====== PROVIDED PASSAGE ======

The site’s front page displays a combination of viral videos of animals and news and commentary, and its “featured” channels section includes the accounts of prominent Republicans including Donald Trump Jr., Florida Gov. Ron DeSantis and Rep. Elise Stefanik of New York.
Mr. Thiel, Facebook’s first outside investor and a founder of PayPal, invested in Rumble alongside Narya Capital, a Cincinnati-based venture capital firm led by Mr. Vance.
Mr. Thiel was a supporter of Donald Trump’s first presidential campaign, and Mr. Vance is considering running next year for the Republican nomination for a U.S. Senate seat from Ohio.
Mr. Pavlovski said he would not disclose how much Mr. Thiel and the investors provided, but The Wall Street Journal estimated that the investment was significant and likely consistent with a $500 million valuation of Rumble.
Mr. Thiel pursued Rumble and connected with its leadership about two months before the investment was announced last month, Mr. Pavlovski said.
Mr. Pavlovski said he had no prior relationship with Mr. Thiel and his company’s fixation on distributing and monetizing small creators’ content was attractive to investors.
Rumble’s willingness to mix things up with larger competitors also is a likely draw for support.
In January, Rumble filed an antitrust lawsuit in federal court in California claiming Google unlawfully prioritized its own product, YouTube, over its competitor, Rumble.
“By unfairly rigging its search algorithms such that YouTube is the first-listed links “above the fold” on its search results page, Google, through its search engine, was able to wrongfully divert massive traffic to YouTube, depriving Rumble of the additional traffic, users, uploads, brand awareness and the revenue it would have otherwise received,” Rumble said in the lawsuit. “Google has also forced Android-based smartphone manufacturers to include YouTube as a preinstalled app on their phones in order to acquire the right to use the Android operating system, which constitutes an illegal tying arrangement.”
Mr. Pavlovski declined to comment on the ongoing litigation.
Warning signs abound for insurgent companies adopting aggressive strategies to dethrone major tech companies. After Parler took a less-restrictive approach to social media users’ speech, Apple and Google removed its app from their app stores and Amazon Web Services took Parler offline.
Parler sued Amazon but later dropped its case. It has since returned to the web and restored to Apple’s App Store.

======

**TASKS AND EXERCISES**.
1. In the passage about Rumble, which venture capital firm invested in Rumble alongside Mr. Thiel, and where is it based?
2. Continue the passage about Rumble and its investors from its last sentence.

====== DATASET ======

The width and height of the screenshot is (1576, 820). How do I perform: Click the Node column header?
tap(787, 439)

======
====== DATASET ======

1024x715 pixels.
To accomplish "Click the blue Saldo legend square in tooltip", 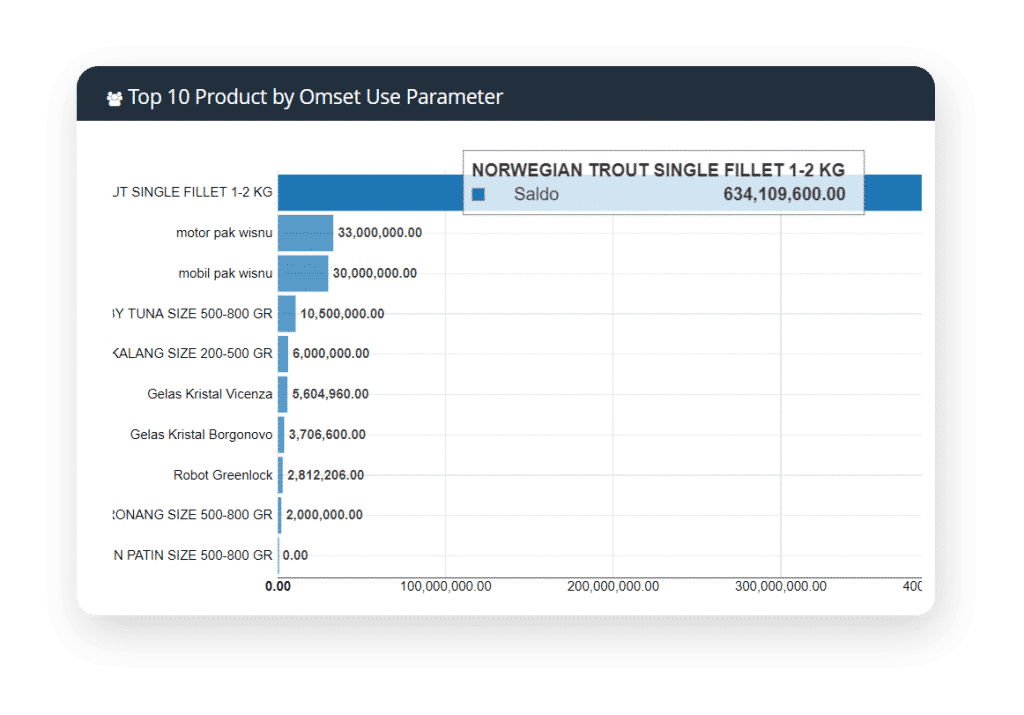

======

**ANSWERS PER TASK**.
1. Narya Capital, a venture capital firm based in Cincinnati.

2.
Mr. Pavlovski is quick to distance Rumble from Parler. He noted that his company has strong policies about restricting content involving racism, antisemitism, inciting violence, pornography, terrorism and much more.
Rumble also steers clear from reliance on any single cloud infrastructure like Parler’s dependence on Amazon, he said.
“We’ve kind of done it the old-fashioned way, and we have servers around the world, and we are not dependent on any single major cloud player,” Mr. Pavlovski said. “In fact, one of the things that this investment is going to do is [it is] going to enable us to really kind of build our own cloud infrastructure and offer cloud solutions to the market and other businesses out there.”
Other platforms that attempted to compete with YouTube ultimately overhauled their entire business models to succeed. Vimeo, a video platform that started more than 16 years ago, began trading on Nasdaq in late May after charting a new direction away from competition with YouTube.
Vimeo CEO Anjali Jud recently told CNBC that her company has fully pivoted away from being a viewing destination competing with YouTube and now focuses on selling software involving its video offerings as a service to other businesses.
Mr. Pavlovski said he is not deterred by the failures of Vimeo and others that have gone toe-to-toe with Google and intends to keep Rumble’s focus on distributing users’ content and being a destination for consumers.
“I believe a lot of the incumbent platforms out there are no longer interested in helping the small creator, and that’s a market that we can really capture and help in a way that the other incumbent platforms are no longer helping,” he said.